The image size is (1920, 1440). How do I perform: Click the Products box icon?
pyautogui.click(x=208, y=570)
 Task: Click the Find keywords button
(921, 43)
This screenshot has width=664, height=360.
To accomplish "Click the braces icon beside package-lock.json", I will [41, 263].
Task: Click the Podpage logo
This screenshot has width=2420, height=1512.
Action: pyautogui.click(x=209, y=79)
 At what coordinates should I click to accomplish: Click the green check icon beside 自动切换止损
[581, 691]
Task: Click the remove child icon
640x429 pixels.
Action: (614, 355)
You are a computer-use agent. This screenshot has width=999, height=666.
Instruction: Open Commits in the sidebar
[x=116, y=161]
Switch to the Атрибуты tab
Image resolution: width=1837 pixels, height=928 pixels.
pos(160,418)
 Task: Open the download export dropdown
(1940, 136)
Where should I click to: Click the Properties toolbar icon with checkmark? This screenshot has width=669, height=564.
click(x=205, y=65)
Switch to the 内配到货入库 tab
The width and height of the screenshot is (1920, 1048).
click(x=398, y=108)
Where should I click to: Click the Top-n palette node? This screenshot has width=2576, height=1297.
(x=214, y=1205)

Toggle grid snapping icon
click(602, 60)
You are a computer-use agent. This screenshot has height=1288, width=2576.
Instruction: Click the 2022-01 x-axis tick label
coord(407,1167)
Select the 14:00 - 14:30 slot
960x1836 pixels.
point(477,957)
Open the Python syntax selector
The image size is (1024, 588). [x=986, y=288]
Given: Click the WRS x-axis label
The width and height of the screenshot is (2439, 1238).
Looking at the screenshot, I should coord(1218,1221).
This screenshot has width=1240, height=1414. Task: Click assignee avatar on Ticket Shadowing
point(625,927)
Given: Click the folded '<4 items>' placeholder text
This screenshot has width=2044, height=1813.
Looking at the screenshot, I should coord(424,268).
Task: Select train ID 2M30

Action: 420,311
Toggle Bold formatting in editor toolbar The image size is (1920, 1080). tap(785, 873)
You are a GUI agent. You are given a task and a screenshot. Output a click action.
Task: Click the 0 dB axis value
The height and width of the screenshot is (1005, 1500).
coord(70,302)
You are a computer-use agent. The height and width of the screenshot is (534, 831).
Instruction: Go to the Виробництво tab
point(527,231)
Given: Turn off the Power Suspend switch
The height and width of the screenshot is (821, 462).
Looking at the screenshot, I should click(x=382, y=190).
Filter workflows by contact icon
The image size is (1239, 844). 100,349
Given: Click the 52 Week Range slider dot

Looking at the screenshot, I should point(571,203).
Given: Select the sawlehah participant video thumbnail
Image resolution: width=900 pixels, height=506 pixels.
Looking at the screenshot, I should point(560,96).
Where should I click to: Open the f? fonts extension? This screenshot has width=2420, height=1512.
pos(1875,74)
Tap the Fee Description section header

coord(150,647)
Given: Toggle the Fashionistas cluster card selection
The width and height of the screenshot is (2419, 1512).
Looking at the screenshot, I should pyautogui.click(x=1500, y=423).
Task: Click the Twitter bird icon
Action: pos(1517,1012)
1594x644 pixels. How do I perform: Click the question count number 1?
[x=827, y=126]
====
Task details: Render every line of the data above as a Markdown table with two columns, Row and Line. Put each line's number in Row and the line itself in Line, and leave out blank lines.

Exercise solution:
| Row | Line |
|---|---|
| 1 | The image size is (1920, 1440). How do I perform: Click the Products box icon? |
| 2 | pyautogui.click(x=208, y=570) |
| 3 |  Task: Click the Find keywords button |
| 4 | (921, 43) |
| 5 | This screenshot has width=664, height=360. |
| 6 | To accomplish "Click the braces icon beside package-lock.json", I will [41, 263]. |
| 7 | Task: Click the Podpage logo |
| 8 | This screenshot has width=2420, height=1512. |
| 9 | Action: pyautogui.click(x=209, y=79) |
| 10 |  At what coordinates should I click to accomplish: Click the green check icon beside 自动切换止损 |
| 11 | [581, 691] |
| 12 | Task: Click the remove child icon |
| 13 | 640x429 pixels. |
| 14 | Action: (614, 355) |
| 15 | You are a computer-use agent. This screenshot has width=999, height=666. |
| 16 | Instruction: Open Commits in the sidebar |
| 17 | [x=116, y=161] |
| 18 | Switch to the Атрибуты tab |
| 19 | Image resolution: width=1837 pixels, height=928 pixels. |
| 20 | pos(160,418) |
| 21 |  Task: Open the download export dropdown |
| 22 | (1940, 136) |
| 23 | Where should I click to: Click the Properties toolbar icon with checkmark? This screenshot has width=669, height=564. |
| 24 | click(x=205, y=65) |
| 25 | Switch to the 内配到货入库 tab |
| 26 | The width and height of the screenshot is (1920, 1048). |
| 27 | click(x=398, y=108) |
| 28 | Where should I click to: Click the Top-n palette node? This screenshot has width=2576, height=1297. |
| 29 | (x=214, y=1205) |
| 30 | Toggle grid snapping icon |
| 31 | click(602, 60) |
| 32 | You are a computer-use agent. This screenshot has height=1288, width=2576. |
| 33 | Instruction: Click the 2022-01 x-axis tick label |
| 34 | coord(407,1167) |
| 35 | Select the 14:00 - 14:30 slot |
| 36 | 960x1836 pixels. |
| 37 | point(477,957) |
| 38 | Open the Python syntax selector |
| 39 | The image size is (1024, 588). [x=986, y=288] |
| 40 | Given: Click the WRS x-axis label |
| 41 | The width and height of the screenshot is (2439, 1238). |
| 42 | Looking at the screenshot, I should coord(1218,1221). |
| 43 | This screenshot has width=1240, height=1414. Task: Click assignee avatar on Ticket Shadowing |
| 44 | point(625,927) |
| 45 | Given: Click the folded '<4 items>' placeholder text |
| 46 | This screenshot has width=2044, height=1813. |
| 47 | Looking at the screenshot, I should coord(424,268). |
| 48 | Task: Select train ID 2M30 |
| 49 | Action: 420,311 |
| 50 | Toggle Bold formatting in editor toolbar The image size is (1920, 1080). tap(785, 873) |
| 51 | You are a GUI agent. You are given a task and a screenshot. Output a click action. |
| 52 | Task: Click the 0 dB axis value |
| 53 | The height and width of the screenshot is (1005, 1500). |
| 54 | coord(70,302) |
| 55 | You are a computer-use agent. The height and width of the screenshot is (534, 831). |
| 56 | Instruction: Go to the Виробництво tab |
| 57 | point(527,231) |
| 58 | Given: Turn off the Power Suspend switch |
| 59 | The height and width of the screenshot is (821, 462). |
| 60 | Looking at the screenshot, I should click(x=382, y=190). |
| 61 | Filter workflows by contact icon |
| 62 | The image size is (1239, 844). 100,349 |
| 63 | Given: Click the 52 Week Range slider dot |
| 64 | Looking at the screenshot, I should point(571,203). |
| 65 | Given: Select the sawlehah participant video thumbnail |
| 66 | Image resolution: width=900 pixels, height=506 pixels. |
| 67 | Looking at the screenshot, I should point(560,96). |
| 68 | Where should I click to: Open the f? fonts extension? This screenshot has width=2420, height=1512. |
| 69 | pos(1875,74) |
| 70 | Tap the Fee Description section header |
| 71 | coord(150,647) |
| 72 | Given: Toggle the Fashionistas cluster card selection |
| 73 | The width and height of the screenshot is (2419, 1512). |
| 74 | Looking at the screenshot, I should pyautogui.click(x=1500, y=423). |
| 75 | Task: Click the Twitter bird icon |
| 76 | Action: pos(1517,1012) |
| 77 | 1594x644 pixels. How do I perform: Click the question count number 1? |
| 78 | [x=827, y=126] |